The O’Byrnes and O’Tooles were surrogates for Art Mac Murrough Cavanagh who was the most powerful Chieftain in Leinster and recognised as a King amongst his own people.‭ ‬He used them to fight a proxy war against the English and thus avoid a complete break with them.‭ ‬Kellistown is situated in‭ ‬County Carlow‭ ‬between the towns of Carlow and Tullow.
‭ ‬"Here fell the heir presumptive to the English crown,‭ ‬whose premature removal was one of the causes which contributed to the revolution in England a year or two later.‭" ‬
Mortimer was none other than the heir to the Throne of England.‭ ‬He was also dignified with the titles‭ ‘‬Earl of Ulster‭’ ‬and‭ ‘‬Lord Of Connaught‭’‬.‭ ‬Ironically he was a direct descendant of Aoife Murchada,‭ ‬whose father had let the English in.‭ ‬Thus he was a distant relation of his nemesis Art Mac Murrough Cavanagh‭!
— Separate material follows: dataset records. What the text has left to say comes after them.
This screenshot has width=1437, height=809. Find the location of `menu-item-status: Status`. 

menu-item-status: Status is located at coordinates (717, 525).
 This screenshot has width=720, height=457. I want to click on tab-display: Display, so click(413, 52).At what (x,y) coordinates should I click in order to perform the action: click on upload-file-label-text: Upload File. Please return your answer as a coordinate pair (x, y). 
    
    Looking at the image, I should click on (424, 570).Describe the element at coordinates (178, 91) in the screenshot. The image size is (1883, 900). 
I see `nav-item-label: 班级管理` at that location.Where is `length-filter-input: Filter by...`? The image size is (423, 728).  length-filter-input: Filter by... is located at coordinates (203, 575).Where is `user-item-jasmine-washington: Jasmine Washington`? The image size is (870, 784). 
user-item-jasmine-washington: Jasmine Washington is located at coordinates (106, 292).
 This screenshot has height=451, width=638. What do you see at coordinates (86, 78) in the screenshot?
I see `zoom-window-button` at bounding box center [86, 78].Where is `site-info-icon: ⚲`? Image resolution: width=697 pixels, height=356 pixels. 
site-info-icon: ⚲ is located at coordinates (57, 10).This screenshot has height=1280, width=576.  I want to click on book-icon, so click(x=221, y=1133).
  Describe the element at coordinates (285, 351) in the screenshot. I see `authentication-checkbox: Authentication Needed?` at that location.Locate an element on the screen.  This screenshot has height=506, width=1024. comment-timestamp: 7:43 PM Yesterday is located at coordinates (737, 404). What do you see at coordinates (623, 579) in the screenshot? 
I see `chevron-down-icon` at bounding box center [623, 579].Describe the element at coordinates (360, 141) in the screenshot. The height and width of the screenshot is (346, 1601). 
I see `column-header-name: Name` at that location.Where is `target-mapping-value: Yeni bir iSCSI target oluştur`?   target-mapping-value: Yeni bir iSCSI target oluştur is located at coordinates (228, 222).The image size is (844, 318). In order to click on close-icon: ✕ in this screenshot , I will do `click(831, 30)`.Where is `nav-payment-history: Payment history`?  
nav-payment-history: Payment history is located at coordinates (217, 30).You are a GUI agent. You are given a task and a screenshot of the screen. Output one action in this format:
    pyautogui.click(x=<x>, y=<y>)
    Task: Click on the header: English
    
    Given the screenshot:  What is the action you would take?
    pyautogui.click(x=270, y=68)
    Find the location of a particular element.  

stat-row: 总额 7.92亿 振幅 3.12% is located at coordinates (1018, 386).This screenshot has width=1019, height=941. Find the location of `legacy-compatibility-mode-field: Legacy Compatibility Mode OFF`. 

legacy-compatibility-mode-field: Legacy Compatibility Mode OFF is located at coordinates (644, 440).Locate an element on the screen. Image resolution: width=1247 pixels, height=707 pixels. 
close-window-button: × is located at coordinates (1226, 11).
Mortimer had been created the King of England’s Lieutenant in Ireland in‭ ‬1396‭ ‬and held this position until the Irish killed him.‭ ‬His body was cut to pieces during the battle but whether this as a result of combat or mutilation after his death is not recorded.‭ ‬Curiously enough he had decided to engage in the combat dressed in the Irish style - that is without body armour.‭ ‬There was at least enough of him remaining for his corpse to be brought back home to England where he was interred‭ ‬amongst his own people in Wigmore Abbey,‭ ‬Herefordshire.
King Richard II of‭ |‬England was so upset by the news he resolved to return to Ireland and settle matters once and for all with Art Mac Murrough.‭ ‬But his departure from his own Country in‭ ‬1399‭ ‬cost him his Kingdom as his domestic enemies took the opportunity to topple him from his throne. On return in the month of August he was compelled to give up his crown and submit to the advances of his cousin, Henry of Bolingbroke. An embarrasment to the new King Henry IV he was allowed to wither away in captivity and ‘died’ - probably in early 1400.
An Cath‭ ‬Cell Osnadha‭ ‬was thus a battle of great importance in the history of two countries‭ – ‬England and Ireland.